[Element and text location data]
═══
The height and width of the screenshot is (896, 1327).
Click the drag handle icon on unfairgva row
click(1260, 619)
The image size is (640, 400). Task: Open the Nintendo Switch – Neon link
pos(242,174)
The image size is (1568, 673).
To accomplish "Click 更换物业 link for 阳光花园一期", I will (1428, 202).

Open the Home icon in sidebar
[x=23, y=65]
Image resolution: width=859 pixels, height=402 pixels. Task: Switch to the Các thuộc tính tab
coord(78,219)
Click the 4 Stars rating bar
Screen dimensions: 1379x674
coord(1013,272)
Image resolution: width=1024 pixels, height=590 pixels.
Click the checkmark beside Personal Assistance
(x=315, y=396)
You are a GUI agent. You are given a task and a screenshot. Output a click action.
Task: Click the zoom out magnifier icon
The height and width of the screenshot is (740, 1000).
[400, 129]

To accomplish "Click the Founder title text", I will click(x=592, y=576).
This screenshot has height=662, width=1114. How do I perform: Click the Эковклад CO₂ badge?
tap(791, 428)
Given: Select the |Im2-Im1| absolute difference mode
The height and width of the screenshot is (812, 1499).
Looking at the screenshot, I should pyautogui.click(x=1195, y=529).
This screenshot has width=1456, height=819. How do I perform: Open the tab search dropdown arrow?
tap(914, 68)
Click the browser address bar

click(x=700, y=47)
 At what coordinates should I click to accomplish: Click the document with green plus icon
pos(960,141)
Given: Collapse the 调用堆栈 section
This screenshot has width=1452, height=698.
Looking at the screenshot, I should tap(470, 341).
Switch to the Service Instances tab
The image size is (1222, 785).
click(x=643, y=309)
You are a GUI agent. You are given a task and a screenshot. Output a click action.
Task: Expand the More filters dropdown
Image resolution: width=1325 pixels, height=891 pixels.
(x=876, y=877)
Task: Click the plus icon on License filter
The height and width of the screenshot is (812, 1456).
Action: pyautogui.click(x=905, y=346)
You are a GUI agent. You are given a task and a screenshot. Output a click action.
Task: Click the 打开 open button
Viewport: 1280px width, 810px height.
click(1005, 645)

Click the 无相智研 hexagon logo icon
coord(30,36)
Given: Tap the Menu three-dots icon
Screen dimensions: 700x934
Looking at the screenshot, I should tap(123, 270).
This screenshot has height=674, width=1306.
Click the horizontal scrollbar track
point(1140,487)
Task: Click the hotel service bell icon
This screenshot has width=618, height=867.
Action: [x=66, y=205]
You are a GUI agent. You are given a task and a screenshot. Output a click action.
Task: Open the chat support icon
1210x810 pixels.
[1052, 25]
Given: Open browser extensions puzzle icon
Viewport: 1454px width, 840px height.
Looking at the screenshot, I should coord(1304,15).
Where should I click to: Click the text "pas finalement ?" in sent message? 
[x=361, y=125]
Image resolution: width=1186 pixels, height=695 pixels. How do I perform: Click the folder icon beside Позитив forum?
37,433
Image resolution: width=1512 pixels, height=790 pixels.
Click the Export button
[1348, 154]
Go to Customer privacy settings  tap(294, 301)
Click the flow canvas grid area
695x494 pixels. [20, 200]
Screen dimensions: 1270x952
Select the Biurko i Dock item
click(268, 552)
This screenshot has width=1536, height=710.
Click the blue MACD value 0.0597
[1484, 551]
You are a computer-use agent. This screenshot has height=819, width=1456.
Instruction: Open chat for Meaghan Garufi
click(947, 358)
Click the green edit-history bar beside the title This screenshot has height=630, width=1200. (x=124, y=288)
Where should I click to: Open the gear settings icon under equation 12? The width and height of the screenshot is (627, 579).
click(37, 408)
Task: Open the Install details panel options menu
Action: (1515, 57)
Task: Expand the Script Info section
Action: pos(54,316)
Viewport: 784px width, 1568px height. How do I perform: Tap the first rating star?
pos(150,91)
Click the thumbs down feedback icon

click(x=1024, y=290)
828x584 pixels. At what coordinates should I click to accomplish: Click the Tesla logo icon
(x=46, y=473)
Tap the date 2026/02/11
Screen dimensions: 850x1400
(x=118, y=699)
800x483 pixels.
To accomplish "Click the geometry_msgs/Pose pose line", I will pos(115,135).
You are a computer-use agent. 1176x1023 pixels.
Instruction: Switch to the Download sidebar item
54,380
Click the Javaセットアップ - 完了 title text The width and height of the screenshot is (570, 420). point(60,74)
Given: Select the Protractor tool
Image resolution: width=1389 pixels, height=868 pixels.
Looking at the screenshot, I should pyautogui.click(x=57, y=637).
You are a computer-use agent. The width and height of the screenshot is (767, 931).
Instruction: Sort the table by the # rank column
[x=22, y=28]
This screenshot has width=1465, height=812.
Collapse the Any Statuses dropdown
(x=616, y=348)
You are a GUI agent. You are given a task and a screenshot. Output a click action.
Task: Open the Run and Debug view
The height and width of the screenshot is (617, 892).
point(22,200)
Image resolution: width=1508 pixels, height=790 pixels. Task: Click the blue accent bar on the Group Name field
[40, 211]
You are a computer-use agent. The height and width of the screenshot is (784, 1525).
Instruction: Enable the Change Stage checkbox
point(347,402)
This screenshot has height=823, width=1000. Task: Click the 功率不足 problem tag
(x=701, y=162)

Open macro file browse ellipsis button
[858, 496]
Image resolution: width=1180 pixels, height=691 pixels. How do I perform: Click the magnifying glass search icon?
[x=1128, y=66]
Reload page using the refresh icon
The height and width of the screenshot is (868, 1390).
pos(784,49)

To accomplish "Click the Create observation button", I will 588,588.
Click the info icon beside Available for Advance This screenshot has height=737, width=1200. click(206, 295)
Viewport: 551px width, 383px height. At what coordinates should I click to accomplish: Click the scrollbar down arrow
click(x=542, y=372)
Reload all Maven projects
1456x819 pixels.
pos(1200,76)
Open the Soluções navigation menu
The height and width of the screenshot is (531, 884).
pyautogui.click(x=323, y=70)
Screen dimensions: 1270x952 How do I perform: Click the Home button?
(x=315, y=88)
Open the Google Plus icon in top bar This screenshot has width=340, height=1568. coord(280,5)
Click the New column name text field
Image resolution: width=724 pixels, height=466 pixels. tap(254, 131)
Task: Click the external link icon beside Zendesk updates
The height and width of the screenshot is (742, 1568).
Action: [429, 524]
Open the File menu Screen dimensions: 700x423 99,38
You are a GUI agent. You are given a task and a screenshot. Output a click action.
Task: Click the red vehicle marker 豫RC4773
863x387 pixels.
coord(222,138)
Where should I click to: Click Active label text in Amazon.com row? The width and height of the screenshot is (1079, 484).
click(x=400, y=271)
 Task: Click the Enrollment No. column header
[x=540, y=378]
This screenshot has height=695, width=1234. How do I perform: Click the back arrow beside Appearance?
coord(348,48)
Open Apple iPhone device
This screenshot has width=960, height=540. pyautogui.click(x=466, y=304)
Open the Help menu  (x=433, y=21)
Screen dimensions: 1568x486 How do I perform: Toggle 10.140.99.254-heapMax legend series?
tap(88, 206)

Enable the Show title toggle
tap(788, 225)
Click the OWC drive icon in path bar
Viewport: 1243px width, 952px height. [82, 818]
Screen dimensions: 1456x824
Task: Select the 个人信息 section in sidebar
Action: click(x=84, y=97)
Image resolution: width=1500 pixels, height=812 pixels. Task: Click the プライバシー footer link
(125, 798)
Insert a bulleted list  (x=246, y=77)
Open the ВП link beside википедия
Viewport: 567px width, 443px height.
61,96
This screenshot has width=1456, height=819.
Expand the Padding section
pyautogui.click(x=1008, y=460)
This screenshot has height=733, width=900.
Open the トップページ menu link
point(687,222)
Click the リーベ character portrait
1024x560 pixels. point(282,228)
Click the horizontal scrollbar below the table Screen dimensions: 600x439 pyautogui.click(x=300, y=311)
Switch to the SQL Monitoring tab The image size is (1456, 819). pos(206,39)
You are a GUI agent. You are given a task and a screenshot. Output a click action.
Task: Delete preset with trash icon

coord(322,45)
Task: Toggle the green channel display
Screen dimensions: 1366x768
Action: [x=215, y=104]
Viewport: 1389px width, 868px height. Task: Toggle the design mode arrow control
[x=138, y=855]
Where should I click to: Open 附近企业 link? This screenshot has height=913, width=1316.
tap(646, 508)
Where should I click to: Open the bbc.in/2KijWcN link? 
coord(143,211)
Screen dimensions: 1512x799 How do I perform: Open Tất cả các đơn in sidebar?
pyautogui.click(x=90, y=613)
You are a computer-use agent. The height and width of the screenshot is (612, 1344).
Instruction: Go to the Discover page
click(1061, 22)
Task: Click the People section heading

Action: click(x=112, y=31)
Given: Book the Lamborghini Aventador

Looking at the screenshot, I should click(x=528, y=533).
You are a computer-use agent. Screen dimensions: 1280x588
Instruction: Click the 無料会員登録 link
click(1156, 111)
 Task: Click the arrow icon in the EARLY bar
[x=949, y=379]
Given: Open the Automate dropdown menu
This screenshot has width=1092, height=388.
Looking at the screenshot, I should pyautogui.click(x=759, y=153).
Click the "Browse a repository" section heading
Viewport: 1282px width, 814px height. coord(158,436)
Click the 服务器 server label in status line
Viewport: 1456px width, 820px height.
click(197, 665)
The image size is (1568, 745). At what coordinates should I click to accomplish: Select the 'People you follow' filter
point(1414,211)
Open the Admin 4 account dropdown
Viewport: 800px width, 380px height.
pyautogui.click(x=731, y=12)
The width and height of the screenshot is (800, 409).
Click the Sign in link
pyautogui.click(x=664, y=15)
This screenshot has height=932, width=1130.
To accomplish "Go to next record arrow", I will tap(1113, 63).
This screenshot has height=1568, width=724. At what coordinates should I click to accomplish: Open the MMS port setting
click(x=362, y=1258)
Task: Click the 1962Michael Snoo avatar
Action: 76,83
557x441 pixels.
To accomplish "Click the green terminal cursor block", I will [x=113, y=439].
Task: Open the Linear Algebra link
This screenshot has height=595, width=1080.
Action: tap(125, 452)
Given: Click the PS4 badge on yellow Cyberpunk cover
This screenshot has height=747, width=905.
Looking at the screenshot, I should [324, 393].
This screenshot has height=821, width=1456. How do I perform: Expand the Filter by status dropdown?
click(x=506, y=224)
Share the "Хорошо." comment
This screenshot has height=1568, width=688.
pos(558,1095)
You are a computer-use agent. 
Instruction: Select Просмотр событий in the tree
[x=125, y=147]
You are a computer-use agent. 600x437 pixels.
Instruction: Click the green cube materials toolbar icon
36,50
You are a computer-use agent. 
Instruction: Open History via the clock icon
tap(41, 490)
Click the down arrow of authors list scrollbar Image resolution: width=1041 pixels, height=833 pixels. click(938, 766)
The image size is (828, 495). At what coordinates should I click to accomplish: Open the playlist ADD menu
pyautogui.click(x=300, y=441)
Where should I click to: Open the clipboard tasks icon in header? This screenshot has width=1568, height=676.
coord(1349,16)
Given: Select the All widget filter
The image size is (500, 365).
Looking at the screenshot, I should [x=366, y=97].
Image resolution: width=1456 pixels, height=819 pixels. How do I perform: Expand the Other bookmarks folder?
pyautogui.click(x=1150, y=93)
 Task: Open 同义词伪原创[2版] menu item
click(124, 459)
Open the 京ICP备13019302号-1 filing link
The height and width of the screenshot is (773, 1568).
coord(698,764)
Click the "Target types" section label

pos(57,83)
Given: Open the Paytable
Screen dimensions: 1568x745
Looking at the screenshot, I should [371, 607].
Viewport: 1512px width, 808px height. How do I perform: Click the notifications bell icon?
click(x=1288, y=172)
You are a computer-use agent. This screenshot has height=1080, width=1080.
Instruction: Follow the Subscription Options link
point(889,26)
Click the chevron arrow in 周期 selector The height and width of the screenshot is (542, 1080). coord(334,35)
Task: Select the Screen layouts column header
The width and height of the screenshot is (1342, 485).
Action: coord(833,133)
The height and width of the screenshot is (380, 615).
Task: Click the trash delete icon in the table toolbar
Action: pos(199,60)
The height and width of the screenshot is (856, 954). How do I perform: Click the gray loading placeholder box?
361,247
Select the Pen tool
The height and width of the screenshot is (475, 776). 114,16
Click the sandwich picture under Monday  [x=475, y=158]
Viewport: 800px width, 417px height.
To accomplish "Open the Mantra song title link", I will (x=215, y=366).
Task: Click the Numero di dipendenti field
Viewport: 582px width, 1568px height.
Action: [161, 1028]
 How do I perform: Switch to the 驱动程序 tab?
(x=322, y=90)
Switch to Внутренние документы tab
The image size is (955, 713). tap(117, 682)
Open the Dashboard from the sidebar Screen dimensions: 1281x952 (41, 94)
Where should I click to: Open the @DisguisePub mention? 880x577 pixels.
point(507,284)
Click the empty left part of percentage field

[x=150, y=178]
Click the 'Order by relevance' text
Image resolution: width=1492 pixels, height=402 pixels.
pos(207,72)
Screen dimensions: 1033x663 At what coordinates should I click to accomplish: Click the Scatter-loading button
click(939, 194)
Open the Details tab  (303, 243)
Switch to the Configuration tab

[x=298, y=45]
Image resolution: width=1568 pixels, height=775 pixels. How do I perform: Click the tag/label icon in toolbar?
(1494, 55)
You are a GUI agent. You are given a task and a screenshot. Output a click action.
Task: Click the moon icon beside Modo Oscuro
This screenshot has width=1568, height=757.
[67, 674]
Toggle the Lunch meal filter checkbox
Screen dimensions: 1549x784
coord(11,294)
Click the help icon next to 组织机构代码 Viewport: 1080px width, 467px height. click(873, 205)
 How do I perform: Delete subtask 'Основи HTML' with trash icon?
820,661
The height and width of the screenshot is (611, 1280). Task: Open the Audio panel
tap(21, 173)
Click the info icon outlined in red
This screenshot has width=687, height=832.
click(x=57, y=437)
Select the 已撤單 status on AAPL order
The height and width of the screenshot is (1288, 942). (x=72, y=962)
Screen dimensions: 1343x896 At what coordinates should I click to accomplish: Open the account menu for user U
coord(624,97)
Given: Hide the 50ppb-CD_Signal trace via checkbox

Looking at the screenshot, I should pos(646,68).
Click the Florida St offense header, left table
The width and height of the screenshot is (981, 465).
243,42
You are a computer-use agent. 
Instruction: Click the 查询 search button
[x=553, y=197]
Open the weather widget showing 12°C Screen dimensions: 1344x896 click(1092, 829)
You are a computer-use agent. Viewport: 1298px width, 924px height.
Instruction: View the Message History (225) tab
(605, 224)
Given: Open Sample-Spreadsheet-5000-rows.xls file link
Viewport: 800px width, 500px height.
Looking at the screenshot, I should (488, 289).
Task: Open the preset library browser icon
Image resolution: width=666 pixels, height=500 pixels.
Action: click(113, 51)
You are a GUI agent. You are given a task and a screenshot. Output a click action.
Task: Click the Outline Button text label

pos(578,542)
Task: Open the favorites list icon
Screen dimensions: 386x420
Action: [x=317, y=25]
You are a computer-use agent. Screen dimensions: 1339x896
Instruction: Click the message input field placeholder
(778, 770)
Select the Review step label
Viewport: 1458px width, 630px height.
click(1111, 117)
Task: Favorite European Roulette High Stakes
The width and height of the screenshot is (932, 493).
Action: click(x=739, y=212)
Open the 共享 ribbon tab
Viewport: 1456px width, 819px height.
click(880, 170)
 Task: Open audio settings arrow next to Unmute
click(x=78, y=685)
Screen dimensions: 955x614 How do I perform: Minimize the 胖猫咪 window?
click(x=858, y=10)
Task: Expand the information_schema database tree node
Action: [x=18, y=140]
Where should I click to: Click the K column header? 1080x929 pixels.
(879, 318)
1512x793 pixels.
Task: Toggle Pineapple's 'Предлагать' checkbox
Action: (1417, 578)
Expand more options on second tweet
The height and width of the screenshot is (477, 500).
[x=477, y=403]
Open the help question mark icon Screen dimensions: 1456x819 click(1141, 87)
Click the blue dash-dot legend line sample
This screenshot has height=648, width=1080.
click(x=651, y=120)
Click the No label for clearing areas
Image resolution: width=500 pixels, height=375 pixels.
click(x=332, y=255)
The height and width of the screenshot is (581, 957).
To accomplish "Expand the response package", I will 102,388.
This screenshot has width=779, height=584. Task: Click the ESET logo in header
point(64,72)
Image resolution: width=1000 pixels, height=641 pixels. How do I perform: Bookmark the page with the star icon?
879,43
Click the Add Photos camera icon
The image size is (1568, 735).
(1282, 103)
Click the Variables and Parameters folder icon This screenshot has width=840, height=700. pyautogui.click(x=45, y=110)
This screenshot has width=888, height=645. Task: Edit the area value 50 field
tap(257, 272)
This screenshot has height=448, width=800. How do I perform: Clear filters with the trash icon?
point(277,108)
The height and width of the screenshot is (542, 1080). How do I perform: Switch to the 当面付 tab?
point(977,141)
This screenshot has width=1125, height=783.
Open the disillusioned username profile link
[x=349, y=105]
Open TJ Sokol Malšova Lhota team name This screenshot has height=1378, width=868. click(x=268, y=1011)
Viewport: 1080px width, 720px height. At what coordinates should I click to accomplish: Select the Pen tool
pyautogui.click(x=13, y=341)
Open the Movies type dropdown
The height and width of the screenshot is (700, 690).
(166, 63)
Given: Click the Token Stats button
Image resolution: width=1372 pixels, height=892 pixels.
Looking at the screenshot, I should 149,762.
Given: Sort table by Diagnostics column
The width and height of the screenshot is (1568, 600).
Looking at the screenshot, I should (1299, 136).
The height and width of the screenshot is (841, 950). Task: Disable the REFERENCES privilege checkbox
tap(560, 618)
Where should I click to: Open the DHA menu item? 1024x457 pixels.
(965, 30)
═══
SHORT PROBLEM:
Rename "Help menu" to "Settings menu" in the entries from the line with "Screen dimensions: 1270x952 How" to the line with "coord(322,45)", keeping everything else the same.

RESPONSE TO THE EXERCISE:
Screen dimensions: 1270x952 How do I perform: Click the Home button?
(x=315, y=88)
Open the Google Plus icon in top bar This screenshot has width=340, height=1568. coord(280,5)
Click the New column name text field
Image resolution: width=724 pixels, height=466 pixels. tap(254, 131)
Task: Click the external link icon beside Zendesk updates
The height and width of the screenshot is (742, 1568).
Action: [429, 524]
Open the File menu Screen dimensions: 700x423 99,38
You are a GUI agent. You are given a task and a screenshot. Output a click action.
Task: Click the red vehicle marker 豫RC4773
863x387 pixels.
coord(222,138)
Where should I click to: Click Active label text in Amazon.com row? The width and height of the screenshot is (1079, 484).
click(x=400, y=271)
 Task: Click the Enrollment No. column header
[x=540, y=378]
This screenshot has height=695, width=1234. How do I perform: Click the back arrow beside Appearance?
coord(348,48)
Open Apple iPhone device
This screenshot has width=960, height=540. pyautogui.click(x=466, y=304)
Open the Settings menu  (x=433, y=21)
Screen dimensions: 1568x486 How do I perform: Toggle 10.140.99.254-heapMax legend series?
tap(88, 206)

Enable the Show title toggle
tap(788, 225)
Click the OWC drive icon in path bar
Viewport: 1243px width, 952px height. [82, 818]
Screen dimensions: 1456x824
Task: Select the 个人信息 section in sidebar
Action: click(x=84, y=97)
Image resolution: width=1500 pixels, height=812 pixels. Task: Click the プライバシー footer link
(125, 798)
Insert a bulleted list  (x=246, y=77)
Open the ВП link beside википедия
Viewport: 567px width, 443px height.
61,96
This screenshot has width=1456, height=819.
Expand the Padding section
pyautogui.click(x=1008, y=460)
This screenshot has height=733, width=900.
Open the トップページ menu link
point(687,222)
Click the リーベ character portrait
1024x560 pixels. point(282,228)
Click the horizontal scrollbar below the table Screen dimensions: 600x439 pyautogui.click(x=300, y=311)
Switch to the SQL Monitoring tab The image size is (1456, 819). pos(206,39)
You are a GUI agent. You are given a task and a screenshot. Output a click action.
Task: Delete preset with trash icon

coord(322,45)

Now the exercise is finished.